[Click-target data]
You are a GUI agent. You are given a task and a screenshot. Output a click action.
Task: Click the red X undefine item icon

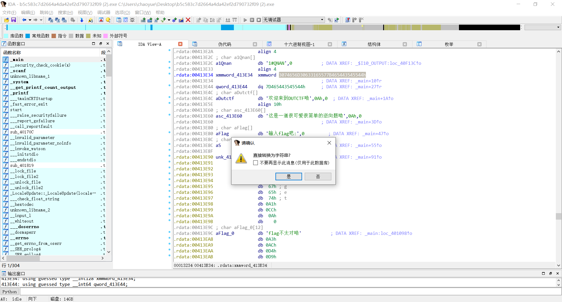188,20
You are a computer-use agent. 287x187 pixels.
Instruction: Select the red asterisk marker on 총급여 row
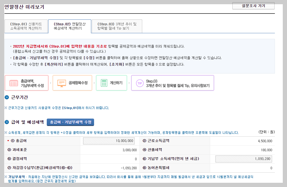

EXERCISE DIRECTIONS - Copy out every line of the records above word for word, leaving out the pictures.

RESULT FOR THIS TASK -
You are a GUI agent. You are given a task and a screenshot. Output a click action.
Task: Click the red X undefine item icon

188,20
You are a computer-use agent. 287x187 pixels.
Instruction: Select the red asterisk marker on 총급여 row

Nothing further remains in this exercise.